Harrison's agent, Bill Parise, defended his client, telling the *Pittsburgh Post-Gazette* that the comments to Men's Journal were made out of "bravado."

"I think people have to be careful not to read that and think those statements are anything more than expressions of feelings, particularly in regard to the commissioner," Parise said. "The commissioner fined James $100,000 last year. What do you want him to say, he's my best friend? James is a tough individual, and that's the type of language he uses."

Parise wouldn't allow the Post-Gazette to talk to Harrison, opting instead to explain his client's comments.

"I don't think we should get caught up in his cultural language," Parise said. "I think people will read that for what it is and move on. I don't think anyone truly believes James thinks the commissioner is the devil."

NFL spokesman Greg Aiello told the Post-Gazette, "We are not commenting on any aspect of the story."

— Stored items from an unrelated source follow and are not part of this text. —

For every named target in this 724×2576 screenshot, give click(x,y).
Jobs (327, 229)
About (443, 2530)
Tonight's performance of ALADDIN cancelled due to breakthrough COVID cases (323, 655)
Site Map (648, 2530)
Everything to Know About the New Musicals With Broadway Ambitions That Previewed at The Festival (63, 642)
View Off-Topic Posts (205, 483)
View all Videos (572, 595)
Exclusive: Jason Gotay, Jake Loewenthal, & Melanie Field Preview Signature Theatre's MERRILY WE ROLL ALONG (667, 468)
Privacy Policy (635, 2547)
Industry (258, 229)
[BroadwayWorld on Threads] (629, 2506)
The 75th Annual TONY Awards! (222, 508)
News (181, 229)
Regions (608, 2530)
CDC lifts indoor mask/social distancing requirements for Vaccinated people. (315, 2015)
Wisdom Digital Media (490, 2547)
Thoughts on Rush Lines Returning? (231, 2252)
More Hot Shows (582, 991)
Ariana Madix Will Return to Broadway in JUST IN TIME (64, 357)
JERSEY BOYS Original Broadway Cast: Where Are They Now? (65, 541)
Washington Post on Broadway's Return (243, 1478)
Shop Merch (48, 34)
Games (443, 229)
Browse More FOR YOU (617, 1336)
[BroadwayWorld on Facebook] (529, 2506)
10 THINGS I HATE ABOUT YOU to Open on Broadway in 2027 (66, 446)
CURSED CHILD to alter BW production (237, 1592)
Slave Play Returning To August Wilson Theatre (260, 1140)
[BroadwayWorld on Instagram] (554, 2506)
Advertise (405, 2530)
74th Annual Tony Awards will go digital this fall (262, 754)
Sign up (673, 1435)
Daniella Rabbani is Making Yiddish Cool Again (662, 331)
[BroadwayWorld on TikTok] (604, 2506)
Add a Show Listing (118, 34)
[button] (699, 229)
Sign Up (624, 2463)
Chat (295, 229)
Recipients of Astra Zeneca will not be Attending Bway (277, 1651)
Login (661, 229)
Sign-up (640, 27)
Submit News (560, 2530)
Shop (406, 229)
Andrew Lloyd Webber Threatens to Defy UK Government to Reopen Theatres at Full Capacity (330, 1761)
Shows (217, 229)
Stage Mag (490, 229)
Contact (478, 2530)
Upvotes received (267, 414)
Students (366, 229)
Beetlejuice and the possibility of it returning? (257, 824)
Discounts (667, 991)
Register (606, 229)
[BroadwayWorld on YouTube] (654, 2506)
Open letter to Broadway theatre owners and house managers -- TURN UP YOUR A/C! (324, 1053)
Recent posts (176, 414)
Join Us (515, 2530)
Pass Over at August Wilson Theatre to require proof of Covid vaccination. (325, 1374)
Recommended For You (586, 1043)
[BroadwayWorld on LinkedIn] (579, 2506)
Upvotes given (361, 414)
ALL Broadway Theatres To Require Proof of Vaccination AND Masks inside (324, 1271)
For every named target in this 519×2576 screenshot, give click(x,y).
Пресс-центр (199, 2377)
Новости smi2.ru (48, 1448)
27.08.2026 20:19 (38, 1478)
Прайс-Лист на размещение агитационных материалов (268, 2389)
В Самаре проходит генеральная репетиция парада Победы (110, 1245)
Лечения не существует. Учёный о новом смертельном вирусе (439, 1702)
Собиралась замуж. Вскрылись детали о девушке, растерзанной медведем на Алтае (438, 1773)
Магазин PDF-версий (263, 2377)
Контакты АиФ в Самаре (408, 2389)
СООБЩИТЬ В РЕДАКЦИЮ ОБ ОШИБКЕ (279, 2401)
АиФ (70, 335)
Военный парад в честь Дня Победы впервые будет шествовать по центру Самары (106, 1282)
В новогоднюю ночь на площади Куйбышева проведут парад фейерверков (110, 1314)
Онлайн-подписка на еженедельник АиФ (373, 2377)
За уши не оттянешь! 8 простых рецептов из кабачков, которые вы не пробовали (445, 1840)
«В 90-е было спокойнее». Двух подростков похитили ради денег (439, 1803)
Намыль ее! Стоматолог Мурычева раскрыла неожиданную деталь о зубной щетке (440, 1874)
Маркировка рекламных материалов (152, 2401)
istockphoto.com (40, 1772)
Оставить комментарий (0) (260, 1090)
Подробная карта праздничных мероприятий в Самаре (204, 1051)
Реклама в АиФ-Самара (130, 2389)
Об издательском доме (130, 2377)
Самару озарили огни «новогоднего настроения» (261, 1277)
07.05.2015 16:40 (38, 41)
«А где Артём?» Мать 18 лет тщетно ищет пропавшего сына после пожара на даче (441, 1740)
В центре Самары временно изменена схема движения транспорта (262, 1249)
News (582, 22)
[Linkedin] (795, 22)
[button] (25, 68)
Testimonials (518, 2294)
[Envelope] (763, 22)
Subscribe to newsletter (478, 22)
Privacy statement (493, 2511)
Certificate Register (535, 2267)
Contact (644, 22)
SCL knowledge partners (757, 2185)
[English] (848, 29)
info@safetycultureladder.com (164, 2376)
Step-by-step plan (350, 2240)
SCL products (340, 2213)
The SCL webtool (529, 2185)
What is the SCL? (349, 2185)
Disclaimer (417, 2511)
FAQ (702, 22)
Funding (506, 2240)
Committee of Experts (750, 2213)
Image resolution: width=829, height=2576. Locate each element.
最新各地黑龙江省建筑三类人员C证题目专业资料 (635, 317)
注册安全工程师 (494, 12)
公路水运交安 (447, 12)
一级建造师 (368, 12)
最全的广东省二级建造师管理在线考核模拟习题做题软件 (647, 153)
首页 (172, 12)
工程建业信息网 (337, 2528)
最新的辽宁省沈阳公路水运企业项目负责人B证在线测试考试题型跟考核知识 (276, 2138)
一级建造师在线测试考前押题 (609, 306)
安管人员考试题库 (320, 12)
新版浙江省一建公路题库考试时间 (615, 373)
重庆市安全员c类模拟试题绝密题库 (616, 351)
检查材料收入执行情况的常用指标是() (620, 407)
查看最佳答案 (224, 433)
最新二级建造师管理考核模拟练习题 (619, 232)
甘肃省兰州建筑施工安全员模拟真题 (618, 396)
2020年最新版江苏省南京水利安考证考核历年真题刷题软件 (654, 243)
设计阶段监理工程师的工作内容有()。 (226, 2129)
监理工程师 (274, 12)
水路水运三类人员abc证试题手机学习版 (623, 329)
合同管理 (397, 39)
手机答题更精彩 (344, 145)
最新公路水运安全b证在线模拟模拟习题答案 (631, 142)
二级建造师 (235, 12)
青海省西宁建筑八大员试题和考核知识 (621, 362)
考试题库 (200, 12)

Whether or not Harrison will be punished for his comments -- specifically those lobbed at Goodell -- is a big question, but Solotaroff believes the lingering lockout will cloud the reactions of the league as well as the Steelers' organization.

"It's a fascinating legal question," Solotaroff told Dameshek. "James is not an employee of the National Football League at this moment, he's not an employee of the Pittsburgh Steelers. You know, to the extent that you can be locked out and fined or disciplined, I think there are some lawyers that would be very interested in looking at that carefully."

Said Rodney Harrison: "I think somebody from the Pittsburgh organization needs to sit this guy down and say, 'Shut up and play football. Play football better.' "

Solotaroff said his sources indicate the Steelers might not even be capable, or willing for that matter, to rein in James Harrison.

Solotaroff told Patrick: "I talked to a bunch of Steelers, and I said, 'Look, James is a guy who flies from the hip. Surely there have been internal problems with James,' and a couple of them said, 'Ya, but nobody messes with James, even the coaches. We're all afraid of him.' "

Solotaroff believes Harrison's exceptional play on the field -- he's a two-time All-Pro with 45 sacks in the last four seasons -- will keep him employed with the Steelers. If not, he shouldn't have a problem finding a paycheck.

"Here's a guy who never comes off the field, who played the entire 2010 season with two ruptured disks, couldn't push off his right leg, had no strength, very little explosion, and had 10 sacks and finished third in the Defensive Player of the Year voting," Solotaroff told Dameshek. "If they want to cut bait with James, there's this portly fellow in New York -- Ah, what's his name? Oh yeah, Rex Ryan -- who would be able to find a place for him at right outside linebacker. James is going to land on his feet."

The Associated Press contributed to this report.